The primary objective is to restore normal metabolic status through hormone replacement. Prevention of complications and supportive therapy are included.

  1. Pharmacologic therapy: Synthetic Levothyroxine is the preferred preparation for hypothyroidism and suppression of non-toxic goiters.
  2. Prevention of Cardiac Dysfunction: subnormal metabolism result in decreased oxygen requirements. Reductions in blood supply may be tolerated without overt symptoms, but coronary artery disease may become evident once metabolism is restored to normal status.
  3. Supportive Therapy: oxygen saturation is monitored, fluids are administered cautiously (due to fluid retention), external heat application should be avoided, and oral thyroid hormone therapy should be continuous.

Nursing Interventions

Assessment

  • Palpation from an anterior and posterior position, assessing for any abnormalities, firmness (Hashimoto’s) or tenderness (thyroiditis)
  • Auscultation of the thyroid gland if any abnormalities are palpated.

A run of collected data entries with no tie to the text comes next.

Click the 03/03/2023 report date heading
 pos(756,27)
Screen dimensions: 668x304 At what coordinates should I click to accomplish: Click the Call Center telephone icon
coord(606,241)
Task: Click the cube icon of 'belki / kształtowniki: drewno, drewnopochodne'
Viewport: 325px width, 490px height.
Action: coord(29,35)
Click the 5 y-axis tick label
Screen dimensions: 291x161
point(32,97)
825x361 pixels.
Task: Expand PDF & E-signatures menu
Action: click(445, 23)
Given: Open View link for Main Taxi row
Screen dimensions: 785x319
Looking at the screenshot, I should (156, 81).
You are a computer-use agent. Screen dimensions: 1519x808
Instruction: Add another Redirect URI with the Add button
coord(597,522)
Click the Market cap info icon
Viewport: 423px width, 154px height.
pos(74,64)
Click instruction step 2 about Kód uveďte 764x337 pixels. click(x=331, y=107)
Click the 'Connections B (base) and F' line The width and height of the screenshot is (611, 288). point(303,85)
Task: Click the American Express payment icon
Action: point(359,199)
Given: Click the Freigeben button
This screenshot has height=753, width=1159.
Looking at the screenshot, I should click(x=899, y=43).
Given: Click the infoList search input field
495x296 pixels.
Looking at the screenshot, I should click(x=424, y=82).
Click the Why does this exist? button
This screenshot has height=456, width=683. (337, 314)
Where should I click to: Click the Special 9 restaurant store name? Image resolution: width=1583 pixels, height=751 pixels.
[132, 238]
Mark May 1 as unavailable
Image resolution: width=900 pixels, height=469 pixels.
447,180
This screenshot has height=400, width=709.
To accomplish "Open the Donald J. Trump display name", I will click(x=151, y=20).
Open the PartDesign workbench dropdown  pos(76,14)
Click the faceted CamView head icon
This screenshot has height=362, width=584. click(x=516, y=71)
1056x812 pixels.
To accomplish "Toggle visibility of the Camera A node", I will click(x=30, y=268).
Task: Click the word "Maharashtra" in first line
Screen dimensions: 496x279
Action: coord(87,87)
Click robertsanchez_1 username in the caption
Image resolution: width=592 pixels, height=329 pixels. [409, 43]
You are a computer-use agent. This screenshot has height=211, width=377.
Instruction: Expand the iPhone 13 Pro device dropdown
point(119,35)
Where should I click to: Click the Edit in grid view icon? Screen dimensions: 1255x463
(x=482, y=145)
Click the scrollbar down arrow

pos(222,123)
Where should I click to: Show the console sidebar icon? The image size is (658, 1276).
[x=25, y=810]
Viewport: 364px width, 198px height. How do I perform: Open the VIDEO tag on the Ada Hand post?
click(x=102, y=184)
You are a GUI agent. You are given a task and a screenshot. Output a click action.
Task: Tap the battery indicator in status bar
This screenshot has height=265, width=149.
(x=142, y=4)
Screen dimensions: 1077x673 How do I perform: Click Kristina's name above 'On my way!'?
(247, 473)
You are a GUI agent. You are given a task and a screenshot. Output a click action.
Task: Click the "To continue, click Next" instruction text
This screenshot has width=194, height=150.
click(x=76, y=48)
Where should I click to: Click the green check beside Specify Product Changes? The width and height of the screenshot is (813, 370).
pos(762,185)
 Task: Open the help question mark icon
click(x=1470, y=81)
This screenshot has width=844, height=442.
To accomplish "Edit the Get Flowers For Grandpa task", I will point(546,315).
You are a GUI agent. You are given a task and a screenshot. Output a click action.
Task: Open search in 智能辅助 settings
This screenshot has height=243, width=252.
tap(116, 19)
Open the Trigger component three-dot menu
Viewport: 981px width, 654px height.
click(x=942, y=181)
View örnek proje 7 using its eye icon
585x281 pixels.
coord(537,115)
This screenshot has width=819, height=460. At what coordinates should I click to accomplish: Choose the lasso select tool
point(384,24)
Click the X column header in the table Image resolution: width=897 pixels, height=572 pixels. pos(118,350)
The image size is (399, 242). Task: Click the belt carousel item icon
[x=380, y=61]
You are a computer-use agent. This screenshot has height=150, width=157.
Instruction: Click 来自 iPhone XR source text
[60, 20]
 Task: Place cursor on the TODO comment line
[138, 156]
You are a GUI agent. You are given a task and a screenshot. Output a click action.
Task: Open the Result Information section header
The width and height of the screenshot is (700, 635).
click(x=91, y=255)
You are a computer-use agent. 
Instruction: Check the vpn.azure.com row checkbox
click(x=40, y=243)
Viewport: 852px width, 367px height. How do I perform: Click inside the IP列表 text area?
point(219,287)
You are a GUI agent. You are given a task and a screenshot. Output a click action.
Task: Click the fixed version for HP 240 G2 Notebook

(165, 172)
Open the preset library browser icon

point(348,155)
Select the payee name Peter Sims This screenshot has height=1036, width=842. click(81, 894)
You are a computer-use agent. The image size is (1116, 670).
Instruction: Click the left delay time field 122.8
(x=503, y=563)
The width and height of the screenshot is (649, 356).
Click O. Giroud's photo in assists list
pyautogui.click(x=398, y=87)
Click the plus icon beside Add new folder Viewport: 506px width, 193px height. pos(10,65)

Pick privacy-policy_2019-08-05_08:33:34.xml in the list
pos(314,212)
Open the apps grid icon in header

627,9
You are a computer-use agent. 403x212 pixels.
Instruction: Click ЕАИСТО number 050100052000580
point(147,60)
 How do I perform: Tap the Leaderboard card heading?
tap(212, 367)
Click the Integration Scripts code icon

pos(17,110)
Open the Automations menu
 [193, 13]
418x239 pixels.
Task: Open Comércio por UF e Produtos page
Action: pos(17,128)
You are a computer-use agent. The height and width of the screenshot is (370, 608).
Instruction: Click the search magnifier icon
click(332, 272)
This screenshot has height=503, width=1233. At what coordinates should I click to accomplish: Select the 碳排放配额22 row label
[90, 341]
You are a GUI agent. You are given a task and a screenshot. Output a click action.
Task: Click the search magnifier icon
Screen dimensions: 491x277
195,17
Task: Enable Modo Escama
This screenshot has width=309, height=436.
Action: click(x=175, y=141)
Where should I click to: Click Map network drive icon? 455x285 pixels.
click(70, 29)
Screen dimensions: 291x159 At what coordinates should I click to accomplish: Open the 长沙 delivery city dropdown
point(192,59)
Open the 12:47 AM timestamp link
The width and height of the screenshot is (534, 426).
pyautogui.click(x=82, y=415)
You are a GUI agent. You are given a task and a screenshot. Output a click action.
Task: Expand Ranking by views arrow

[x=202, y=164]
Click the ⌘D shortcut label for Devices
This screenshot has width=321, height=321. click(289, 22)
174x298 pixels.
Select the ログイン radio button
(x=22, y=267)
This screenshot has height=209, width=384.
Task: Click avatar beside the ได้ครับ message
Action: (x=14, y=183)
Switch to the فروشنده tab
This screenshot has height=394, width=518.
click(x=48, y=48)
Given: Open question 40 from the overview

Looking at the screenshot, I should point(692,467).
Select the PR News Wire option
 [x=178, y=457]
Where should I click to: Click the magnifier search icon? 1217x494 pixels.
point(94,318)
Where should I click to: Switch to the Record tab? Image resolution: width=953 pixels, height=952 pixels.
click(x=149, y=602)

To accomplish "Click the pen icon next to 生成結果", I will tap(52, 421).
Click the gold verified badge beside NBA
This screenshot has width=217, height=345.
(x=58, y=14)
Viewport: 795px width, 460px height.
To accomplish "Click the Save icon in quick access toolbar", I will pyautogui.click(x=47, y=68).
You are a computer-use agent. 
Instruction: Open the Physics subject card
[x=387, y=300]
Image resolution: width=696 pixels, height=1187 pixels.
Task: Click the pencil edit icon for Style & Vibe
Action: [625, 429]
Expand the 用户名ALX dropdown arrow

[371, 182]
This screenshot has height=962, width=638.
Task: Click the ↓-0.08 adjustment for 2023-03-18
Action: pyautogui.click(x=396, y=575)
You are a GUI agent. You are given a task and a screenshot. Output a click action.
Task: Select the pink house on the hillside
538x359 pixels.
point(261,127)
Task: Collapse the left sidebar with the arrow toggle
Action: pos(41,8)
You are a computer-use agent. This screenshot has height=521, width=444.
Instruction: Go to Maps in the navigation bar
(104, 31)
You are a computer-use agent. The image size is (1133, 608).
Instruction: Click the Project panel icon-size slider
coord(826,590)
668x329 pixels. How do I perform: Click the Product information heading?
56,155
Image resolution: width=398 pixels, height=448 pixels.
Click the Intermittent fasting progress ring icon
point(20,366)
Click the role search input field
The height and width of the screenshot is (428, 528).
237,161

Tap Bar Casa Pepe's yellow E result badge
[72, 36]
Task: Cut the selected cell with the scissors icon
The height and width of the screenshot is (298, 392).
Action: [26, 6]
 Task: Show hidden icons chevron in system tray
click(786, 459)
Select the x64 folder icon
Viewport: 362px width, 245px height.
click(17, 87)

Diagnoses and Interventions

  • Activity Intolerance related to decreased physiological and psychological energy
    • Promote rest and self-care activities.
  • Risk for impaired thermoregulation
    • Provide thermoregulation precautions: blankets, no external heat sources, temperature monitoring, avoiding exposure to drafts, etc.
  • Constipation related to decreased gastrointestinal peristalsis
    • Encourage fluid and dietary fiber intake. Mobility should be encouraged within tolerable limits, and use of laxatives or enemas should be used sparingly. Monitor bowel activity.
  • Impaired breathing associated with depressed ventilation.
    • Assess respiratory parameters (depth, rate, pattern, oximetry, ABG)
    • Encourage deep breathing, coughing, and incentive spirometry.
    • Verify any hypnotics or sedatives being ordered. If necessary, monitor for adverse side effects.
    • If necessary, suctioning and mechanical ventilation may be done.
  • Acute confusion associated with altered cardiovascular and respiratory status and depression.
    • Orient the patient to the four spheres: person, place, time, situation

Discharge Education

  1. Medication Compliance: emphasis of compliance with life-long therapy.
  2. Thermoregulatory Precautions: avoid extreme cold until condition is stable.
  3. Follow-up Care: state the importance of follow-up care.
  4. Weight Reduction Strategies and Prevention of Constipation: identify strategies with the patient e.g. a high-fiber, low-calorie and adequate fluid diet.